Even the billing warns you - or entices you, depending on your point of view - to expect something entirely different. It is subtitled "a musical fantasia set in the hypnotised mind of Sergei Rachmaninoff" - and the result is alternately riveting and (intentionally) alienating.

It induces a kind of hypnosis itself, thanks in particular to the integrity and intensity of Keith Ramsay's stunning performance as the young, tortured version of Rachmaninoff - called Rach here - while recent Birmingham University music graduate Tom Noyes makes his impressive theatrical debut playing a more mature Rachmaninoff at the grand piano. Noyes is joined by two more electronic keyboards - Jordan Li-Smith and Billy Bullivant - to cover the rest of the wide-ranging musical duties.

The score, encompassing classical references from Bach and Beethoven to Rachmaninoff himself, provides a variously jarring and enticing wall of sound, delicately folded around Rach's hypnotherapy sessions with his therapist (a sternly serious Rebecca Caine, who also briefly reveals one of the most gorgeous singing voices on stage).  There's amazing support from the rest of a committed company that also features Georgia Louise as Rach's fiancé Natalya, Norton James as Rach's best friend and leading vocal exponent Chaliapin and Steven Serlin as the enigmatically-billed The Master.

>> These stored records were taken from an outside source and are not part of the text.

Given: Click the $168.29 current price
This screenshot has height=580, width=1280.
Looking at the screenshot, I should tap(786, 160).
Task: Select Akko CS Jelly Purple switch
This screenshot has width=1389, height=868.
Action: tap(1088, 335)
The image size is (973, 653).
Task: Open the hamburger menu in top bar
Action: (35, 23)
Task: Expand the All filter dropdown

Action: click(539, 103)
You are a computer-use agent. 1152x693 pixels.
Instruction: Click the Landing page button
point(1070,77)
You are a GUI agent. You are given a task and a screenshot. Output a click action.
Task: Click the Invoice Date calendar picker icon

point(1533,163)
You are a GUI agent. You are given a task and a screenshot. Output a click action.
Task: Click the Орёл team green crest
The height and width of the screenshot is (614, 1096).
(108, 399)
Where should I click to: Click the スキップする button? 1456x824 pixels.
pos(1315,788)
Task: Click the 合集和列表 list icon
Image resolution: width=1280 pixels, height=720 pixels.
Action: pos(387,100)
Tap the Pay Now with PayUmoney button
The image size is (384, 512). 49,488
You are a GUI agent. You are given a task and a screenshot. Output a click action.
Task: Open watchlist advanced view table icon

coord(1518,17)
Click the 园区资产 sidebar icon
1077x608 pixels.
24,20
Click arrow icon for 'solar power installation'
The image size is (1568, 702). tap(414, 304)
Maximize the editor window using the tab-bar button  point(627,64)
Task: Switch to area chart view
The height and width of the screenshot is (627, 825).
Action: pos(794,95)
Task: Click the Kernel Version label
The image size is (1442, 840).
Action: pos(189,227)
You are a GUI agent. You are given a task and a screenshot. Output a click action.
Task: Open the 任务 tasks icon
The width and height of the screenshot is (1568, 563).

Alex Sutton's production, with a set of receding lighted arches by Rebecca Brower and superb lighting and sound by Christopher Nairne and Andrew Johnson respectively, is both beautiful and brilliant. The show won't be to everyone's taste - but for those that tune into its eerie sense of wonder and the depressive impulses that create it, it's a true revelation. 

Preludes is at Southwark Playhouse until 12th October.